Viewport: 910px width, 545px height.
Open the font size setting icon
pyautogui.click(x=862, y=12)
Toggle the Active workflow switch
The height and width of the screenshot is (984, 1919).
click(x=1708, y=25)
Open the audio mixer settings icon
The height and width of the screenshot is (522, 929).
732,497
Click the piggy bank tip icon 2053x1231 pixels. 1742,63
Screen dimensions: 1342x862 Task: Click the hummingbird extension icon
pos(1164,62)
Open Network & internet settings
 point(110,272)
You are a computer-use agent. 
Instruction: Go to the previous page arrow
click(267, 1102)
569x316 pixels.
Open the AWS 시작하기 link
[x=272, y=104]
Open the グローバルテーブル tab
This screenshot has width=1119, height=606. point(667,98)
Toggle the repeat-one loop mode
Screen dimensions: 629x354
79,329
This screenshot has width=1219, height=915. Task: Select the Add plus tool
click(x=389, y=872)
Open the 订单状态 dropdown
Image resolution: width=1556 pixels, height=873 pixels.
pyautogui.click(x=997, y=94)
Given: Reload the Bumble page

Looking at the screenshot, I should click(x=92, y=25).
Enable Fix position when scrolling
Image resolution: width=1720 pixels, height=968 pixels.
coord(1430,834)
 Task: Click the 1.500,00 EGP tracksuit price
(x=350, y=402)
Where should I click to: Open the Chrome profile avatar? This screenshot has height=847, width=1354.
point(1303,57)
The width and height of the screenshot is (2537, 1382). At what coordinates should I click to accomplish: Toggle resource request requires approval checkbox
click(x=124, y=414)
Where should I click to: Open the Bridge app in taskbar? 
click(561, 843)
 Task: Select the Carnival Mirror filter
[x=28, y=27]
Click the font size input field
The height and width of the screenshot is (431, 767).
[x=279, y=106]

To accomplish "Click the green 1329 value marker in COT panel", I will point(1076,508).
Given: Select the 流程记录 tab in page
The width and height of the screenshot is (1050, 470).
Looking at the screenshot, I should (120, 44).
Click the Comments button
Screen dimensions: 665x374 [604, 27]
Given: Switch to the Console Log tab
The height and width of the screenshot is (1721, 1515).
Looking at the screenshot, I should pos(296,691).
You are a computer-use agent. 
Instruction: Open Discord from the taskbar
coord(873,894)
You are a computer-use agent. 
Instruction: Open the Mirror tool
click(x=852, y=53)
-------
Give the records above again in full, keeping every character unchanged.

Viewport: 910px width, 545px height.
Open the font size setting icon
pyautogui.click(x=862, y=12)
Toggle the Active workflow switch
The height and width of the screenshot is (984, 1919).
click(x=1708, y=25)
Open the audio mixer settings icon
The height and width of the screenshot is (522, 929).
732,497
Click the piggy bank tip icon 2053x1231 pixels. 1742,63
Screen dimensions: 1342x862 Task: Click the hummingbird extension icon
pos(1164,62)
Open Network & internet settings
 point(110,272)
You are a computer-use agent. 
Instruction: Go to the previous page arrow
click(267, 1102)
569x316 pixels.
Open the AWS 시작하기 link
[x=272, y=104]
Open the グローバルテーブル tab
This screenshot has width=1119, height=606. point(667,98)
Toggle the repeat-one loop mode
Screen dimensions: 629x354
79,329
This screenshot has width=1219, height=915. Task: Select the Add plus tool
click(x=389, y=872)
Open the 订单状态 dropdown
Image resolution: width=1556 pixels, height=873 pixels.
pyautogui.click(x=997, y=94)
Given: Reload the Bumble page

Looking at the screenshot, I should click(x=92, y=25).
Enable Fix position when scrolling
Image resolution: width=1720 pixels, height=968 pixels.
coord(1430,834)
 Task: Click the 1.500,00 EGP tracksuit price
(x=350, y=402)
Where should I click to: Open the Chrome profile avatar? This screenshot has height=847, width=1354.
point(1303,57)
The width and height of the screenshot is (2537, 1382). At what coordinates should I click to accomplish: Toggle resource request requires approval checkbox
click(x=124, y=414)
Where should I click to: Open the Bridge app in taskbar? 
click(561, 843)
 Task: Select the Carnival Mirror filter
[x=28, y=27]
Click the font size input field
The height and width of the screenshot is (431, 767).
[x=279, y=106]

To accomplish "Click the green 1329 value marker in COT panel", I will point(1076,508).
Given: Select the 流程记录 tab in page
The width and height of the screenshot is (1050, 470).
Looking at the screenshot, I should (120, 44).
Click the Comments button
Screen dimensions: 665x374 [604, 27]
Given: Switch to the Console Log tab
The height and width of the screenshot is (1721, 1515).
Looking at the screenshot, I should pos(296,691).
You are a computer-use agent. 
Instruction: Open Discord from the taskbar
coord(873,894)
You are a computer-use agent. 
Instruction: Open the Mirror tool
click(x=852, y=53)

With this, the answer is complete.